Incidentally, the Indian markets slipped further in the last hour of the trade amidst a weak opening in the European markets.
Global weakness on account of the crash in Argentina’s peso, political unrest in Hong Kong and the long-drawn U.S.-China trade war led to the Indian benchmarks losing heavy ground on Tuesday, even as strong gains in Reliance Industries (RIL) helped the indices limit the day’s losses.
The 30-share Sensex lost 623.75 points or 1.66% to close at 36,958.16, which was only marginally above the day’s low of 36,888.49. This was the second-highest single day fall for the Sensex in the current calendar year after July 8 when it had lost 793 points or 2.01%.
The Sensex losses were led by the the HDFC pack – HDFC Bank and HDFC – along with banking and auto majors like Yes Bank, M&M, Bajaj Finance and Maruti Suzuki India among others. According to Society of Indian Automobile Manufacturers (SIAM), sale of passenger vehicles fell nearly 31% in July.
Interestingly, RIL was the saviour for the benchmark on Tuesday as the diversified conglomerate, which has the second-highest weightage in the Sensex, gained over 12% during intra-day trades on the back of the slew of announcements it made at its annual general meeting on Monday.
Shares of RIL finally settled at 1,275, up 9.72% thereby contributing nearly 360 points to the Sensex, which still closed deep in the red as 28 of its constituents lost ground.

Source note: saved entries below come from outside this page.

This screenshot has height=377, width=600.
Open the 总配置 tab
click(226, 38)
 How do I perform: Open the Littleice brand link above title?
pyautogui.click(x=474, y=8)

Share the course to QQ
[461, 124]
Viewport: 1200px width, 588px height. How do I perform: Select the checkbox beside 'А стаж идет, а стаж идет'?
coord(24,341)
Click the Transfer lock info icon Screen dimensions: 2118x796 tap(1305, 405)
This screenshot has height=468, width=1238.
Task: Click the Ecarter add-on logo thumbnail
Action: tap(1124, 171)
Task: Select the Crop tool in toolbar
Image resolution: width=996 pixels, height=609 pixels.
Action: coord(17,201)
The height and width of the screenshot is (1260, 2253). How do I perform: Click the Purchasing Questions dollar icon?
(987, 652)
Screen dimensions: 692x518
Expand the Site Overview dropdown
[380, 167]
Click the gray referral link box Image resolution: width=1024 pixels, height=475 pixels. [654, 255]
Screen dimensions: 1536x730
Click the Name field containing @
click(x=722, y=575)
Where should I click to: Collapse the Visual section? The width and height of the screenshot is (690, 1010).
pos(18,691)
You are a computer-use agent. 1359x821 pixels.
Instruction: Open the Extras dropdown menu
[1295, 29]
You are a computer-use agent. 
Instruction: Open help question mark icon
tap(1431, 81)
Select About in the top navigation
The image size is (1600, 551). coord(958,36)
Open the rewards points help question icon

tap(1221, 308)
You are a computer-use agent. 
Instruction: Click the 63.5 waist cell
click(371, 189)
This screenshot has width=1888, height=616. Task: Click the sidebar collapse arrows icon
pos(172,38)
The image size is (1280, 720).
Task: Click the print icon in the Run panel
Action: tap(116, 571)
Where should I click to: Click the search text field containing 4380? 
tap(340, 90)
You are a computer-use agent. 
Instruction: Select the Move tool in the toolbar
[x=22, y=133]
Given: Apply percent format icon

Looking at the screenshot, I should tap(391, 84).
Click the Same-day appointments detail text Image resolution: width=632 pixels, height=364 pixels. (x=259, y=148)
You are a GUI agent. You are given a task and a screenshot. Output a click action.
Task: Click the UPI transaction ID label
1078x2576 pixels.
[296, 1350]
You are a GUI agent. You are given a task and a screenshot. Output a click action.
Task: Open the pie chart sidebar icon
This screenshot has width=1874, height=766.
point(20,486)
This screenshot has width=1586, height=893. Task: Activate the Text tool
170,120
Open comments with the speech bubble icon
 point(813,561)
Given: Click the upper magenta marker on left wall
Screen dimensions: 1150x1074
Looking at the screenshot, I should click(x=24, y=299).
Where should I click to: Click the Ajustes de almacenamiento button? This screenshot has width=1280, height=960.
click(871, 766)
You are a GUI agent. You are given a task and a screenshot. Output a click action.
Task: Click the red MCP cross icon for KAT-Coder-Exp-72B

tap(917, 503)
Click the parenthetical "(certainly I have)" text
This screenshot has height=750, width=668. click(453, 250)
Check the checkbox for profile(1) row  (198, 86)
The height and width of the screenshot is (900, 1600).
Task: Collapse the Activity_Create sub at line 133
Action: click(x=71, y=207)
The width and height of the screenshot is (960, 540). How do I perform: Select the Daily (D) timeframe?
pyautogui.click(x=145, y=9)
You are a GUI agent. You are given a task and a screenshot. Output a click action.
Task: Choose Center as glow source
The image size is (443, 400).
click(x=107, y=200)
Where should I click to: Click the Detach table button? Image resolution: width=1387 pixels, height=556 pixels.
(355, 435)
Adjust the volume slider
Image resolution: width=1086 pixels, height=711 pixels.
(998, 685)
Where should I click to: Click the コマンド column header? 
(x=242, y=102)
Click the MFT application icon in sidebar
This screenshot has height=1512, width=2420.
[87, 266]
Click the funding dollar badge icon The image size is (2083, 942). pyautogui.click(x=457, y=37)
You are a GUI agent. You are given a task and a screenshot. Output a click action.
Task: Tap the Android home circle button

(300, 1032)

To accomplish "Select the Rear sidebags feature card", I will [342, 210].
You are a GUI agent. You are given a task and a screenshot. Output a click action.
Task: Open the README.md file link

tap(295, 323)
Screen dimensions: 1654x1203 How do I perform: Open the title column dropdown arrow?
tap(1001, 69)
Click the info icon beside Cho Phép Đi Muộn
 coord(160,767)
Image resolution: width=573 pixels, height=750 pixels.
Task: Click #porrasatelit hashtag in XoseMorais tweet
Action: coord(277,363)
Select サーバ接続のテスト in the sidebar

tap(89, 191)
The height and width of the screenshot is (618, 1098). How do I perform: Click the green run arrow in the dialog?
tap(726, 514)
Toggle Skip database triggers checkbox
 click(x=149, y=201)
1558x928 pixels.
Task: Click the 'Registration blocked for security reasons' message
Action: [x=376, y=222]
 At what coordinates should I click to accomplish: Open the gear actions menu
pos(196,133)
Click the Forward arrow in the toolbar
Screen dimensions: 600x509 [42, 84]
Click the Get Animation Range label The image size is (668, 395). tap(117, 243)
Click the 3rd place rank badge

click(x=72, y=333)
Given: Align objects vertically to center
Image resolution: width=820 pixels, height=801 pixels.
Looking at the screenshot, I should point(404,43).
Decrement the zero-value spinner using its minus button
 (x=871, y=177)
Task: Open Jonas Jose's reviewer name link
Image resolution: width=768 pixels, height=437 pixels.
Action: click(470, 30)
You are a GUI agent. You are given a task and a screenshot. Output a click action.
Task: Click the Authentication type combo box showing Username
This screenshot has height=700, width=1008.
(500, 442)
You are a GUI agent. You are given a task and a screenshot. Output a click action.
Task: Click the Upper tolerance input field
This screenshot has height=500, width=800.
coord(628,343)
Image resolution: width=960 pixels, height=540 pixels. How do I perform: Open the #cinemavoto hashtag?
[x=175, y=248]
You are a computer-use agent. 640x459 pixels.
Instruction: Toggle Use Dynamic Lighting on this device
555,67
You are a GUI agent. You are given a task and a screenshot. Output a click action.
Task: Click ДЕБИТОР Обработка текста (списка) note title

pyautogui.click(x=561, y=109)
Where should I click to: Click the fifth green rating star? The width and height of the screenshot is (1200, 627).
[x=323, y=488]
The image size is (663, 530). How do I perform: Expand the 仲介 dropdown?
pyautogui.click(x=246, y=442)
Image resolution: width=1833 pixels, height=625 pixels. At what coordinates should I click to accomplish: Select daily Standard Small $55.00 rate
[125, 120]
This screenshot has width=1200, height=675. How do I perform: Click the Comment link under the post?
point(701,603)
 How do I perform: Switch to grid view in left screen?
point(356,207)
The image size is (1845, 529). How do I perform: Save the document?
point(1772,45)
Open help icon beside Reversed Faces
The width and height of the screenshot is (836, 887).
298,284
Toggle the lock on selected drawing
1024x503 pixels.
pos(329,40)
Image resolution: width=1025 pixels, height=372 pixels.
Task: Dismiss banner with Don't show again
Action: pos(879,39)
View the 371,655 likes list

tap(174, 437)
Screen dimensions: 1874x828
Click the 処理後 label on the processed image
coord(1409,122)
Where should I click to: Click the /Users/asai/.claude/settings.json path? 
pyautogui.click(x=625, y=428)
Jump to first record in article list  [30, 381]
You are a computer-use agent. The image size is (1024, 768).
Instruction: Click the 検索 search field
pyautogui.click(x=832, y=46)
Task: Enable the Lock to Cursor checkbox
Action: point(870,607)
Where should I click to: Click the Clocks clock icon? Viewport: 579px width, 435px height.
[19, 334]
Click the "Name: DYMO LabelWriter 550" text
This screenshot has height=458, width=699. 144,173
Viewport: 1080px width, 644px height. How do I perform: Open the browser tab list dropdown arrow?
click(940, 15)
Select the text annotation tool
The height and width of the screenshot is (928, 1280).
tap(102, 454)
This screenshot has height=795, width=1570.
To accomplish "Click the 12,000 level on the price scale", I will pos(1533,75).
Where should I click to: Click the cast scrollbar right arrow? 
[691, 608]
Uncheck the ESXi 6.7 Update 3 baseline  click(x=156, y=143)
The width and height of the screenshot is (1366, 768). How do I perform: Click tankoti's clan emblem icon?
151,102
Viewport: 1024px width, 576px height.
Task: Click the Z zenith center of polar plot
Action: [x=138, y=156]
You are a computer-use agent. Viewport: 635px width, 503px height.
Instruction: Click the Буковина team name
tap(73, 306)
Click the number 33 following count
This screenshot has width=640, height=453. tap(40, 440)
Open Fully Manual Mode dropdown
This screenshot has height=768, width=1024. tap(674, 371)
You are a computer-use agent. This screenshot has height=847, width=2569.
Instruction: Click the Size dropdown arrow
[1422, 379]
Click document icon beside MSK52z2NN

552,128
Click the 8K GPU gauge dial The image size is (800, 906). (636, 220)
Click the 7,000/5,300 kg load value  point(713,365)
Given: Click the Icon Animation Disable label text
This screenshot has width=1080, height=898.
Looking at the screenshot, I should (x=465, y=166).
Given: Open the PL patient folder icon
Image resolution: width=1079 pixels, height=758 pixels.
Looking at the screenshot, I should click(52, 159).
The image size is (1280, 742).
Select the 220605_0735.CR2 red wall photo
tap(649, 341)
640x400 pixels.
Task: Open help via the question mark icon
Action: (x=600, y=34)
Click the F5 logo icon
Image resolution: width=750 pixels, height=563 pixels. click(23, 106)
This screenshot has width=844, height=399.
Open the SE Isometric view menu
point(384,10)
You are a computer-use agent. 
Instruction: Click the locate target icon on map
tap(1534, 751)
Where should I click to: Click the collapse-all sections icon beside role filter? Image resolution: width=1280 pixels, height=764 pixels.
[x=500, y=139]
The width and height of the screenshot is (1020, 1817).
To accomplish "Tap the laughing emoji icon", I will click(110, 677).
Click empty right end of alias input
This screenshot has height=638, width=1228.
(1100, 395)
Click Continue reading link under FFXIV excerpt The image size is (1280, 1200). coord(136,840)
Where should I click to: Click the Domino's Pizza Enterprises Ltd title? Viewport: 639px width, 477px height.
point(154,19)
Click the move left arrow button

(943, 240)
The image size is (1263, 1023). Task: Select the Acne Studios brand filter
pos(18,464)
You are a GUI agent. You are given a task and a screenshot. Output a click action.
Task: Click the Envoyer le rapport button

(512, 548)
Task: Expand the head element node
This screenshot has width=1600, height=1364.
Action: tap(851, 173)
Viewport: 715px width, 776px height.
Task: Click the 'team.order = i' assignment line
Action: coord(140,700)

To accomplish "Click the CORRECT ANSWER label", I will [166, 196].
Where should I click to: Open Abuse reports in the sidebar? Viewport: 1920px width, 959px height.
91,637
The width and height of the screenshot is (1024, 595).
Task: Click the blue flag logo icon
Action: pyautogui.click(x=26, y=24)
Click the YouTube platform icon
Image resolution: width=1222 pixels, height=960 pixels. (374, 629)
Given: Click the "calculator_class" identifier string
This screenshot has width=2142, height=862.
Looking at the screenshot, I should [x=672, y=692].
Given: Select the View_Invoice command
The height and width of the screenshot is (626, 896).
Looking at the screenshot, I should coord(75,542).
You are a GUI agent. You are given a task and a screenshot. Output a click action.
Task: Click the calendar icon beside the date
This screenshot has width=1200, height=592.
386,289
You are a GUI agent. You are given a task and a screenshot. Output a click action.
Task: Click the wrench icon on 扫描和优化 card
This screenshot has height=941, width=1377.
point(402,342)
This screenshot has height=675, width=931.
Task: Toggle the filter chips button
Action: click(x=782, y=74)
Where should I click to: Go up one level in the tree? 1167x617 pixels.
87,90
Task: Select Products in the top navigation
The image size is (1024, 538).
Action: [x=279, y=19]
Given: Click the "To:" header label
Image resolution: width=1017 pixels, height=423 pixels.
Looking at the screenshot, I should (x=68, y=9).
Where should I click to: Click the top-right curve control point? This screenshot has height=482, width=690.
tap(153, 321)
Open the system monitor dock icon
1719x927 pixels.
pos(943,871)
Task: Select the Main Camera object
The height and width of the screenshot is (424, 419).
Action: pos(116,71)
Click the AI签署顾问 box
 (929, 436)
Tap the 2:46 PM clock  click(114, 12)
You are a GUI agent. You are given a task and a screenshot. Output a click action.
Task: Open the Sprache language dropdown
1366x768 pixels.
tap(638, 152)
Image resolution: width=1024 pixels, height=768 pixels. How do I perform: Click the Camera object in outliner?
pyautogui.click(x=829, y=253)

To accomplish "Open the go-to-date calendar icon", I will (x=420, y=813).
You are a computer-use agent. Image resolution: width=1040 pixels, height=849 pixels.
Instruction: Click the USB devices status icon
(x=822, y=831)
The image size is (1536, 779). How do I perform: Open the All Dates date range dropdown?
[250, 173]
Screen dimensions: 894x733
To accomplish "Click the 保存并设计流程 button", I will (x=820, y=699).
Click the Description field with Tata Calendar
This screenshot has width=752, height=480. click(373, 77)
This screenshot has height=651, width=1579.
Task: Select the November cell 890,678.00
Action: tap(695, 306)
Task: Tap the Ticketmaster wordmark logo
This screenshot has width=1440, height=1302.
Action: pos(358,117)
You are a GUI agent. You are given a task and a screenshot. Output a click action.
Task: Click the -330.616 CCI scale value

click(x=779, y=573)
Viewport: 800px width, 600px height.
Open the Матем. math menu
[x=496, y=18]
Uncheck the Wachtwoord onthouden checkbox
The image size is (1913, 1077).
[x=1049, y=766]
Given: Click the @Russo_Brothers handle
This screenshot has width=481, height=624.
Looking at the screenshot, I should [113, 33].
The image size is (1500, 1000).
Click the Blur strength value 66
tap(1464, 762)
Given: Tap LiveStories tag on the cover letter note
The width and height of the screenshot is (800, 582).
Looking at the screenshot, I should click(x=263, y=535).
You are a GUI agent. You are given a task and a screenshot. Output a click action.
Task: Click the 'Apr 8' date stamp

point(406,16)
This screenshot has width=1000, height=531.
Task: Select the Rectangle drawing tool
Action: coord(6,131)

Meanwhile, the broader Nifty again fell below the psychological 11,000-mark to close at 10,925.85, down 183.80 points or 1.65%.
“The correction in the Indian market was largely driven by escalating trade tensions between US and China coupled with political unrest in Hongkong and Venezuela and crash in Argentina currency,” said Sanjeev Hota, Head – Research, Sharekhan.
“Excluding Reliance, which was up by almost 10% in intra-day trade, Sensex was down by more than 1,000 points in intra-day trade. The volatility in the market could continue for some more time till clarity emerge in the trade wars and some favorable measures from government to boost the equity market,” he added.
Incidentally, the Indian markets slipped further in the last hour of the trade amidst a weak opening in the European markets as investors remained jittery due to the worrisome reports coming from Argentina and Hong Kong.
In Argentina, stocks and currency plunged after President Mauricio Macri suffered a shock defeat in elections, while political unrest has been simmering in Hong Kong with flight check-in at its airport – one of the busiest in the world – remaining suspended for the second successive day.